I first suspected this ramshackle pizza hut to be a mob front, soon remembering that the Italians make some damn good pie. First, the crust: from the perfectly puffed golden edges to the still-crispy center, the Gianni's crust is really superb - no easy task, and unmatched in Middletown. The sauce is also quite good. Having passed up the temptation to sweeten their sauce, Gianni's opted for a gentler, smokier taste that's easier on the palette, allowing the cheese (and any other toppings) to take center stage. The cheese was great, a little flat - but the crust, oh the crust!

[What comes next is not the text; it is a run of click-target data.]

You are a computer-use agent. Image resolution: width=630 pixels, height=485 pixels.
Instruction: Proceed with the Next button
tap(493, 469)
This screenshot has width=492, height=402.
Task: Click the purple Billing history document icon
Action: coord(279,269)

Another item to check out on the menu is the garlic bread with cheese. At less than four dollars for ten pieces, it's an affordable addition to an already inexpensive meal. The two people I've seen working in the restaurant are quite nice - I suggest stopping by sometime and saying hi. The price of this pizza is also a serious advantage, making it by far the best value in town.
This is the pizza that everyone seems to rave about on campus. And they do so with good reason - this pizza is ridiculous, although the delivery time can be long. But trust me: it's worth it. First, I must admit that I miss the Gianni's crust every time I eat Jerry's, as it becomes difficult to handle toward the middle. With that off my chest, allow me to turn to pride and joy of the Jerry's pizza, that is, the cheese. Jerry's cheese is one of a kind. It is surprisingly complex, a smooth and perfect complement to the sweet but not sugary sauce, which provides the perfect platform for that addictive dairy product.
I don't use the word addictive lightly here. I've eaten this stuff way past the level of enjoyment, well into the creepy realm of the glazed look on one's face, hope no one sees you grab another piece, no room for another beer land. And it is only with a profound and ultimately confusing regret that I pass up beer for pizza. Well done, Jerry's. Well done.